This vignette demonstrates how to query the EDI repository for data package download metrics. These stats may be used in reports or further processed to understand data user behavior. Although EDI makes every effort of accurate reporting, these download data need to be carefully inspected and understood before using.
Introduction to Download reports
The PASTA Audit service collects information about user-related
events that occur in PASTA, including data entity downloads. This
information is stored in the Audit Manager’s event database and which
can be accessed through the get_audit_report()
command and
returns a data frame composed of individual event audit records.
Understanding this information is critical to determine the meaning of
these events.
Attention needs to be paid to the user
field, which can
be public
or robot
. It is also important to
know that the userAgent
field is not required and a user
agent can define its own text string to insert or leave blank. However,
the userAgent
provides a lot of interesting information.

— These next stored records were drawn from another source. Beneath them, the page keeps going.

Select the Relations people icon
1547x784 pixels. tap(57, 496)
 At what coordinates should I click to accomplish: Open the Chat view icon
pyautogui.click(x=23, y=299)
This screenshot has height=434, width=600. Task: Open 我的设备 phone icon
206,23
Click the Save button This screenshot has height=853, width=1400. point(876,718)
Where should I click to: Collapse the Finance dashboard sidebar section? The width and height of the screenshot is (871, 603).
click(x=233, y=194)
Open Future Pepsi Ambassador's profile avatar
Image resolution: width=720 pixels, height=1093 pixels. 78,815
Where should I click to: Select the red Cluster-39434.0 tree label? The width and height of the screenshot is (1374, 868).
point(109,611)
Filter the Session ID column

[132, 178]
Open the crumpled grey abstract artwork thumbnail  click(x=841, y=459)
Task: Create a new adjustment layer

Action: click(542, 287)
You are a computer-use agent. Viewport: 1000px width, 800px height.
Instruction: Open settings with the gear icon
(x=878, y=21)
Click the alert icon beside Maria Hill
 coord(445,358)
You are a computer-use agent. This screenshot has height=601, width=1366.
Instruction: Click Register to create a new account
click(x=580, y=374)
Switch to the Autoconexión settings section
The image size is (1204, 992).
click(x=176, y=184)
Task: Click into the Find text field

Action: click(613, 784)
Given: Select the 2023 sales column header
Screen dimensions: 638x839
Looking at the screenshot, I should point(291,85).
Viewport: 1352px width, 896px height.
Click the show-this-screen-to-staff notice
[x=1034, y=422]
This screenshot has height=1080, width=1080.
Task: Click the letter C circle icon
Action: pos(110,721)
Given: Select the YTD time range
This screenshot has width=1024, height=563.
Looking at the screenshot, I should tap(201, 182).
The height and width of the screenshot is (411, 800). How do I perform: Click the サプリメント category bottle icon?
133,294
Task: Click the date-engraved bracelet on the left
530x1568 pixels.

E.g., it allows a good estimate of downloads being initiated manually
through a web browser (e.g., records starting with Mozilla
)
and downloads initiated programmatically (e.g., MATLAB, RStudio, etc.).
The user agent DataONE
, however, is the exception and
appears to generate download reports that currently cannot be traced to
actual, user generated entity downloads. They should be carefully
inspected and cross checked with downloads reported for datasets on the
DataONE search interface or filtered out as they seem to include
internal management related data access.
Audit reports query a large database containing millions of records and may take some time to generate. In addition, a report containing a lot of audit records will create a large output, which may be slow to completely download and locally manage. It is best to use query parameters to limit requests.
Get the Audit Report for Downloaded Data Entities
Accessing the audit report requires authentication.
login()
#> userID: "my_name"
#> userPass: "my_secret"
Setting the query parameters to get the desired audit report:
-
category
should be ‘info’ to only see actual downloads from users not bots -
serviceMethod
is readDataEntity, i.e., downloads of data entities -
resourceID
is a substring of the full URL patternhttps://pasta.lternet.edu/package/data/eml/{scope}/{identifier}/{version}
. In this example we use the scope to get all download records for an LTER site. -
fromTime
(ISO format) is important to set to limit the number of records to be processed. Reliable download information with most bot access filtered out are available since about 2019. -
toTime
(ISO time format) may be set as well -
limit
may be used to limit the number of records
For more information on searchable fields see
get_audit_report()
documentation.
# Construct the query
query <- paste(
"category=info",
"serviceMethod=readDataEntity",
"resourceId=knb-lter-ntl",
"fromTime=2018-12-12T00:00:00",
"toTime=2022-05-24T00:00:00",
sep = "&"
)
# Get the report
df_report <- get_audit_report(query)
logout()
Filter the records and parse the entityID into scope, identifier, and version. Here robot and DataONE downloads records are filtered out.
df_results <- df_report %>%
filter(user != "robot") %>%
filter(userAgent != "DataONE-Python/3.4.7 +http://dataone.org/") %>%
filter(nchar(resourceId) > 0) %>%
separate(entryTime, into = c("date", NA), sep = "T") %>%
separate(
resourceId,
into = c(NA, NA, NA, NA, NA, NA, "scope", "identifier", "revision", NA),
sep = "/"
)
df_results$date <- ymd(df_results$date)
Group and count downloads for each data package for the entire time period.
df_downloads <- df_results %>%
group_by(identifier) %>%
summarise(n = n())
Graph the 20 most downloaded data packages.
top20 <- arrange(df_downloads, desc(n)) %>% slice(1:20)
ggplot(top20, aes(x = reorder(identifier, -n), y = n)) +
geom_bar(stat = "identity") +
labs(
y = "Number of Downloads",
x = "Data Package Identifier",
title = "Downloads by Identifier"
)
Count downloads per month.
df_downloads_per_month <- df_results %>%
mutate(month = month(date)) %>%
group_by(month) %>%
summarise(n = n())
And graph the daily downloads.
df_downloads_daily <- df_results %>%
group_by(date) %>%
arrange(date) %>%
summarise(n = n())
ggplot(df_downloads_daily, aes(x = date, y = n, group = 1)) +
geom_line() +
labs(
y = "Number of Downloaded Entities",
x = "Date",
title = "Daily Downloads"
)